### Textauszug
Stand: 22.01.2025 16:35 Uhr

Tausende Beschäftigte erlebten laut einer Umfrage an den Unikliniken in BW sexualisierte Belästigung. In Freiburg sind es drei Viertel der Befragten. Dagegen soll eine Kampagne helfen.

Sexuell aufgeladene Worte, Blicke und Gesten, Hinterherpfeifen, sexuelle Anspielungen oder körperliche Übergriffe. Davon berichten fast drei Viertel der knapp 2.500 befragten Beschäftigten der Uniklinik Freiburg. Sie sagen, eine dieser Formen sexualisierter Belästigung hätten sie im Laufe ihres Berufslebens an der Uniklinik mindestens einmal erlebt. Über ein Drittel der Befragten gab sogar an, innerhalb der letzten zwölf Monate.

Dies geht aus einer Umfrage hervor, bei der knapp 10.000 Beschäftigte der Unikliniken in Freiburg, Heidelberg, Tübingen und Ulm anonym teilgenommen haben.

Uniklinik Freiburg: Frauen häufiger betroffen als Männer

An der Uniklinik Freiburg haben sich von März bis Mai im Jahr 2022 knapp 2.500 der fast 15.000 Mitarbeitenden an der Befragung beteiligt. Die Auswertung ergibt: Medizinerinnen und Mediziner als auch Pflegekräfte berichteten signifikant häufiger von sexualisierter Belästigung als Beschäftigte in der Verwaltung oder Wissenschaft. Außerdem auch Frauen häufiger als Männer und jüngere Beschäftigte häufiger als ältere.

Verbale sexualisierte Belästigung am häufigsten eingetreten

Die am häufigsten erlebte Form sexualisierter Belästigung ist demnach verbal. Genannt wurden etwa Abwertungen und Witze über Frauen, Männer, Trans*Personen oder Homosexuelle.

Die meisten der berichteten Vorfälle an der Uniklinik Freiburg wurden über fast alle Berufsgruppen hinweg am häufigsten durch Kolleginnen und Kollegen erlebt. Eine Ausnahme bilden Mitarbeitende in der Pflege: Mehr als 70 Prozent der Befragten gaben an, durch Patientinnen und Patienten belästigt worden zu sein. Und: Die große Mehrheit der Betroffenen berichtet, dass sie sexualisierte Belästigung durch Männer erlebt hatte.

Kampagne soll Bewusstsein für das Thema schaffen

Nun haben die vier baden-württembergischen Unikliniken eine neue Kampagne gegen sexualisierte Belästigung am Arbeitsplatz gestartet. Damit wollen sie versuchen, jede Form sexuell motivierter Belästigung in ihren Häusern einzudämmmen. Neue Schutzkonzepte und Aktionen sollen auch in Freiburg helfen.

### Gegebene Daten
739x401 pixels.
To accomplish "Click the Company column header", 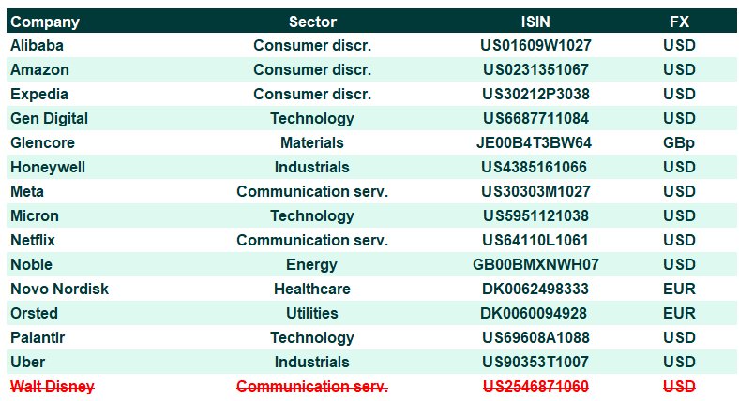I will tap(45, 22).
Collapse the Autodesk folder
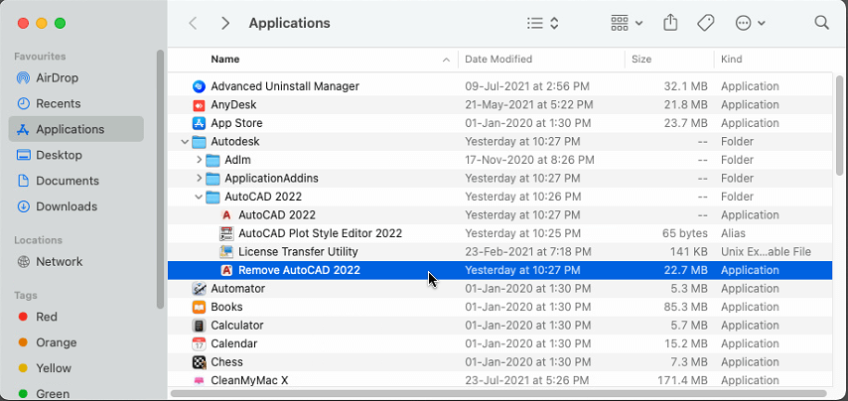Viewport: 848px width, 401px height. click(185, 142)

### Zur Aufgabe
Zähle laut dem Textauszug alle Städte auf, deren Unikliniken an der Umfrage beteiligt waren.

### Lösung
Freiburg, Heidelberg, Tübingen, Ulm